Борьба с модернизмом, к которому примыкала вся основная западная, а во многом и русская литература 20—30-х годов, была первым становлением нынешней «традиционалистской» и даже «почвеннической» эстетики.
Если бы тогдашние «теченцы» могли это предвидеть!
Но тогда был вкус новизны, серьезности, опыта мировой культуры и прочее, что привлекало к учению молодых.
Казалось тогда, что модернизм, отрицающий традиционные нормы искусства, ведет к фашизму, годится ему в эстетику.
Опыт сорока с лишком лет развития идей показал, что теория реализма и традиционализма может привести к тому же.
Видно, не в эстетике дело.
Со всеми «теченцами» я рано или поздно познакомился.
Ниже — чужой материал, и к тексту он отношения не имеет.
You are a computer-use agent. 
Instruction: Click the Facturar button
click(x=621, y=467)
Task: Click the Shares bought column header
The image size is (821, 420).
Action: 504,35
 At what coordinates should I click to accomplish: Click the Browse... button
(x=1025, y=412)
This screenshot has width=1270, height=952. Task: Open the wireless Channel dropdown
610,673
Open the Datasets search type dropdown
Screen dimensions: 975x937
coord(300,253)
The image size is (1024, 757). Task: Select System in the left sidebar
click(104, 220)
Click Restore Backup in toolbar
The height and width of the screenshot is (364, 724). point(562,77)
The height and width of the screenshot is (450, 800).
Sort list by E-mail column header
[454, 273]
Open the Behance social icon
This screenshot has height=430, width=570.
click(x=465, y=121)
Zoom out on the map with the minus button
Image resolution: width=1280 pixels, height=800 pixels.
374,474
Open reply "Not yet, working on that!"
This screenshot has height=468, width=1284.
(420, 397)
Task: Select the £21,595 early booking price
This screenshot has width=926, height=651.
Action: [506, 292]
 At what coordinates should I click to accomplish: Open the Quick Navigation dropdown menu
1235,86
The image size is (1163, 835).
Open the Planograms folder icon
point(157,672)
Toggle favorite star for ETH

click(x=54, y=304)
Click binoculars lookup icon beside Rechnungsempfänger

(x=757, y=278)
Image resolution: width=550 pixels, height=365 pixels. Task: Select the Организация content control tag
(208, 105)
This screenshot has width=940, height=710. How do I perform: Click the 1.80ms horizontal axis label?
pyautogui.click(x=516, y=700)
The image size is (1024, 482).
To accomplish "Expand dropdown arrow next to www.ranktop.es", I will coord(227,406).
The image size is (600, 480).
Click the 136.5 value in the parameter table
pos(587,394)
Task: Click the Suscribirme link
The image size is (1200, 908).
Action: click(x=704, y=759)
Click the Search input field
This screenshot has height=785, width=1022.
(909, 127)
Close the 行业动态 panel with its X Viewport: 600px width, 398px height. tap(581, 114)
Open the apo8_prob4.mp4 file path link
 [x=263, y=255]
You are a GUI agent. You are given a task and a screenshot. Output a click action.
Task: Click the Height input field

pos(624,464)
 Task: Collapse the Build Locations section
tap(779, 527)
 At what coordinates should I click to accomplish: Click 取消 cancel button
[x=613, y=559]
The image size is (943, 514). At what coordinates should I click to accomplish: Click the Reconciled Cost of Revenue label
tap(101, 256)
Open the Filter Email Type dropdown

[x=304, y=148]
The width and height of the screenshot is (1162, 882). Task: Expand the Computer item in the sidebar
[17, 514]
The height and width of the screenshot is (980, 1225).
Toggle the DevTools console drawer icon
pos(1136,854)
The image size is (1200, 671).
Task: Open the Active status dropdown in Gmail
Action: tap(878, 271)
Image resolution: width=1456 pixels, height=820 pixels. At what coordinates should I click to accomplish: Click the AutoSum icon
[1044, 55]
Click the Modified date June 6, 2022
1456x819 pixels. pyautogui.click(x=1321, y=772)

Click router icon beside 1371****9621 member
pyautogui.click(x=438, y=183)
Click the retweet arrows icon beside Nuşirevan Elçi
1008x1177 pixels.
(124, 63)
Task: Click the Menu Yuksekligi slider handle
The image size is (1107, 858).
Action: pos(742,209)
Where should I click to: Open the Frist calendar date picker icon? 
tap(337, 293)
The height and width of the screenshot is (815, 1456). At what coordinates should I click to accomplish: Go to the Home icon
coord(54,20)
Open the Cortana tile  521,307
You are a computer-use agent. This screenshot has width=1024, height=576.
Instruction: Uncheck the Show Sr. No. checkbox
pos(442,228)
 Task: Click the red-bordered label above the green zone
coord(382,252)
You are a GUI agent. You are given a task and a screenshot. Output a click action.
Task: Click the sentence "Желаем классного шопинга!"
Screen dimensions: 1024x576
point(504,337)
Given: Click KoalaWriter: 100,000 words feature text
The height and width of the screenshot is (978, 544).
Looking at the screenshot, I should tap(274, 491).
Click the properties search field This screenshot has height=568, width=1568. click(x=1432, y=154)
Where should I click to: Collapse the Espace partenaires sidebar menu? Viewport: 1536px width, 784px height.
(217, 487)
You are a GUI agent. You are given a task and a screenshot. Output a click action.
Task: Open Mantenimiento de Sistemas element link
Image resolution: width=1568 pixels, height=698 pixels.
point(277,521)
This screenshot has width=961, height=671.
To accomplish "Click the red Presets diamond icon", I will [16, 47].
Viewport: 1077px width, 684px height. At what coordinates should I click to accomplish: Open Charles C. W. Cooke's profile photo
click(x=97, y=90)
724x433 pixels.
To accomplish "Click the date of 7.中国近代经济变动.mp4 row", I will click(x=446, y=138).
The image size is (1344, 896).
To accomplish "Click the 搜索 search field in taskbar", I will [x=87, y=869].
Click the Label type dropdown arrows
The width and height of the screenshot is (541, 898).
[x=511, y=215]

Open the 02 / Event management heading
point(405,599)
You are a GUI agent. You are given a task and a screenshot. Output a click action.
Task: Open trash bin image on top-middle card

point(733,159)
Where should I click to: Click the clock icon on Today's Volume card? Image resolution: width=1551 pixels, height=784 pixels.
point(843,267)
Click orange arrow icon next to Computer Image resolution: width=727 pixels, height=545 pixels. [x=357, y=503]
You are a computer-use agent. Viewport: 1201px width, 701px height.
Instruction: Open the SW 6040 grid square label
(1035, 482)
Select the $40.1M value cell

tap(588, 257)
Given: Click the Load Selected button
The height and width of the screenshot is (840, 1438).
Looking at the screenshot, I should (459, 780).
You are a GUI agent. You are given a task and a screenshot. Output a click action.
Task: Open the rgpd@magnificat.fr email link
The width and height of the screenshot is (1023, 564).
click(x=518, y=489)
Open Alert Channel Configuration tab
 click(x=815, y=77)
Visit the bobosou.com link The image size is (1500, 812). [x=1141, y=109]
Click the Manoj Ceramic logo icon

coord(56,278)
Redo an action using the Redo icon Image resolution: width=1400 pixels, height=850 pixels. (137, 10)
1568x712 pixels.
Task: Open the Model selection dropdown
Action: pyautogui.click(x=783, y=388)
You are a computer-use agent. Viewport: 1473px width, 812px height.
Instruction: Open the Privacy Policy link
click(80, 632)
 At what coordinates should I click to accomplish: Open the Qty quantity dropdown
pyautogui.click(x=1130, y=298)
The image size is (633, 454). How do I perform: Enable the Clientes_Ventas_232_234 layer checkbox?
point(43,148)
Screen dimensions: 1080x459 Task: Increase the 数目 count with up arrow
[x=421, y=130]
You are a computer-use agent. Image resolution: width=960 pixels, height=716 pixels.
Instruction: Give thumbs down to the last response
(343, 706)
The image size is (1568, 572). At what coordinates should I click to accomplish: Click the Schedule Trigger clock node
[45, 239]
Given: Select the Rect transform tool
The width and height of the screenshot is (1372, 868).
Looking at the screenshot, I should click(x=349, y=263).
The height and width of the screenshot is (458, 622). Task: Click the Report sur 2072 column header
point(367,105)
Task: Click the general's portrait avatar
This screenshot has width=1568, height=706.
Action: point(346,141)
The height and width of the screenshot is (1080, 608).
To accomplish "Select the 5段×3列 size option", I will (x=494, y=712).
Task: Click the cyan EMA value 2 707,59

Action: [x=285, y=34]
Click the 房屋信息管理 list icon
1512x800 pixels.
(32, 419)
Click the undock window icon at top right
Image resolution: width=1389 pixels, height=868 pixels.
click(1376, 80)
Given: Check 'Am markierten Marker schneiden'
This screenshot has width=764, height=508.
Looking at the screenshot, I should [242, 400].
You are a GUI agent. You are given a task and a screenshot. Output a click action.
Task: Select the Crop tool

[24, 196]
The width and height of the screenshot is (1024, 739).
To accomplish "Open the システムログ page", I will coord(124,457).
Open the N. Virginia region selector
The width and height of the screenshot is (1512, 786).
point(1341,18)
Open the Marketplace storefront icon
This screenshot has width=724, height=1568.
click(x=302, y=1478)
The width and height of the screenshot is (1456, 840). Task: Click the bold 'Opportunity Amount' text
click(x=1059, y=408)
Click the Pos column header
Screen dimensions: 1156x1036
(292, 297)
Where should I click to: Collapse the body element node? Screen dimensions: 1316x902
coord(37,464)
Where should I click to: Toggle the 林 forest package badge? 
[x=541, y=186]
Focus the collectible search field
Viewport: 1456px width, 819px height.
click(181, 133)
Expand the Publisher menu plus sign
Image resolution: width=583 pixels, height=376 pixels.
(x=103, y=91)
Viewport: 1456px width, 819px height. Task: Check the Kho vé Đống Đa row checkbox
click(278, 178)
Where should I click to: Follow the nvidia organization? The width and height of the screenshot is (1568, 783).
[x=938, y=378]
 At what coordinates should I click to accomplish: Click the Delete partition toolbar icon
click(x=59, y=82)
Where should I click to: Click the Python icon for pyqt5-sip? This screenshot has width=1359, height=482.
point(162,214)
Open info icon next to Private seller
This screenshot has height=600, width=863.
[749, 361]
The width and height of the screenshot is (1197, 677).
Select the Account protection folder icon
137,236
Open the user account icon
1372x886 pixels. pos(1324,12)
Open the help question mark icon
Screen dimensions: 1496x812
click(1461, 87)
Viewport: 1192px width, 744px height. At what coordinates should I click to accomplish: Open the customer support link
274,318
Но это происходило уже после того, как я стал ифлийским поэтом.
А случилось это так.
В ИФЛИ существовал литературный кружок. Но собирался он один раз в году, осенью, вскоре после начала занятий. Цель этого собрания – знакомство с новым пополнением поэтов и как бы прием в поэтическое содружество. В ИФЛИ очень многие писали стихи. Но истинными поэтами чувствовали себя только члены этого неоформленного поэтического братства, куда, к моему поступлению, входили Павел Коган, Алексей Леонтьев, Сергей Наровчатов, Костя Лащенко. Даже печатавшийся Лев Озеров туда не входил.
Довольно много народу собралось в тот раз в одной из аудиторий на поэтическое ристалище. Кто-то из аспирантов вел собрание.
Сперва выступили прославленные ифлийцы.
Необычайно красивый Наровчатов нараспев читал свою романтическую «Северную повесть». Потом рубил воздух ладонью и с громадным напором декламировал Павел Коган:
Я с детства не любил овал.Я с детства угол рисовал.
Небольшого роста, коротко остриженный, Костя Лащенко с украинским акцентом произносил лирические строки о лирике и детстве:
Это лирика и детство,Неминуемость пути.
Читались еще какие-то стихи, которых я не запомнил. Выступали ифлийские «середняки». Потом откуда-то выволокли смущающегося Алексея Леонтьева, который понравился, пожалуй, больше всех:
Бродить медведем по лесам,Валить сосновые деревья.В траве барахтаться. Плясать.Явиться лешим из поверья.И ту, что вышла по грибы,Манить на топь гортанным смехомЗа то, что ты ее любил,Когда еще был человеком.
Эти языческие строки совсем не подходили к заурядной внешности Леонтьева, к его москвошвеевскому пиджачку, к смущенной улыбке. Все это вместе заставляло подозревать в нем истинного поэта.
Первокурсники были подавлены. На предложение выступить долго никто не откликался.
Тогда поднялся сухой высокий юноша с ясными голубыми глазами. И весело прочитал:
МАТРИАРХАТСтоит вигвам. Над ним луна.В зеленом небе звезды кружат.В вигваме пьяная женаКолотит высохшего мужа.
Все засмеялись. Юноша сел на место рядом со мной. Мы познакомились. Это был Марк Бершадский, талантливый прозаик. Ниже я расскажу о нем.
После Марка первокурсники немного оправились, и на трибуну вышел Костя Климов, глуховатый, смешной Костя Климов, вскоре погибший на войне.
Первая же строфа Костиного стихотворения вызвала гомерический хохот. Там…
около овинаПровожала бабушкаМолодого сына.
Не запомнил, куда провожала бабушка своего сына, но Костя, переждав смех, мужественно дочитал стихотворение.
Первокурсники проваливались.
И тут присутствовавшие мои бывшие одноклассницы Лиля Маркович и Эся Чериковер стали выкрикивать мое имя. Все стали вертеть головами, но никто меня не знал. Но имя тоже было смешное, и, ожидая очередной забавы, студенты начали скандировать:
– Дезь-ка! Дезь-ка!
Громче всех надрывался мой сосед Марк Бершадский. Я прошептал ему:
– Не надо. Дезька – это я.
– Ну и прекрасно, – воскликнул Марк и вытолкнул меня на середину аудитории.
Делать было нечего, и я поплелся к кафедре читать стихи.